Dataset items:
=====

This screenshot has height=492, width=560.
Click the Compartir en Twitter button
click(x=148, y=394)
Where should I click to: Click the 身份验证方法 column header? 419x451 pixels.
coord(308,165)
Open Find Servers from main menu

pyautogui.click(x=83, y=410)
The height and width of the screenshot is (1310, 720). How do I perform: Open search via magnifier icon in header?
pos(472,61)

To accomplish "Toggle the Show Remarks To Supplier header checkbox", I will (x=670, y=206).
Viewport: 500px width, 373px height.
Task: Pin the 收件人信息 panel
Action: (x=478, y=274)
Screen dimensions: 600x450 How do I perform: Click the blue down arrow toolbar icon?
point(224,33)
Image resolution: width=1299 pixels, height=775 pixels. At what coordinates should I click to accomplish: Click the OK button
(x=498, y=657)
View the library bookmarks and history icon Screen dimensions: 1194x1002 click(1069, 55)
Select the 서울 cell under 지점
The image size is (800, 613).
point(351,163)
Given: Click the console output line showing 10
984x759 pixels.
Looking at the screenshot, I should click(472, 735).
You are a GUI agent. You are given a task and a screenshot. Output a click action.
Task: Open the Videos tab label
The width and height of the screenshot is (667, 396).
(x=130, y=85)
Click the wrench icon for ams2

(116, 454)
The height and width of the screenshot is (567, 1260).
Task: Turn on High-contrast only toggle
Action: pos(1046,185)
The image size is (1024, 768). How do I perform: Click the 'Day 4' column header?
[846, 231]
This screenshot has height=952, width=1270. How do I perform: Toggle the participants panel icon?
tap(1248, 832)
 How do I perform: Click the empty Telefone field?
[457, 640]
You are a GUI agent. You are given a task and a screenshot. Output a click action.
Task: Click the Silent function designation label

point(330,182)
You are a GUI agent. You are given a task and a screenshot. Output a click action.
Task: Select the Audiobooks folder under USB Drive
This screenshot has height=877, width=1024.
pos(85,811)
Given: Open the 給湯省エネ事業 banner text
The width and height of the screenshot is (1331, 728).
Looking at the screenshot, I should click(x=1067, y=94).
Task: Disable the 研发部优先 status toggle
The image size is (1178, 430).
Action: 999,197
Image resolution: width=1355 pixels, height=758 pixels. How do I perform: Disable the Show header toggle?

=====

• [Exercise brief]: Copy out all lines above holding "Disable".

• [Completed task]:
Task: Disable the 研发部优先 status toggle
Image resolution: width=1355 pixels, height=758 pixels. How do I perform: Disable the Show header toggle?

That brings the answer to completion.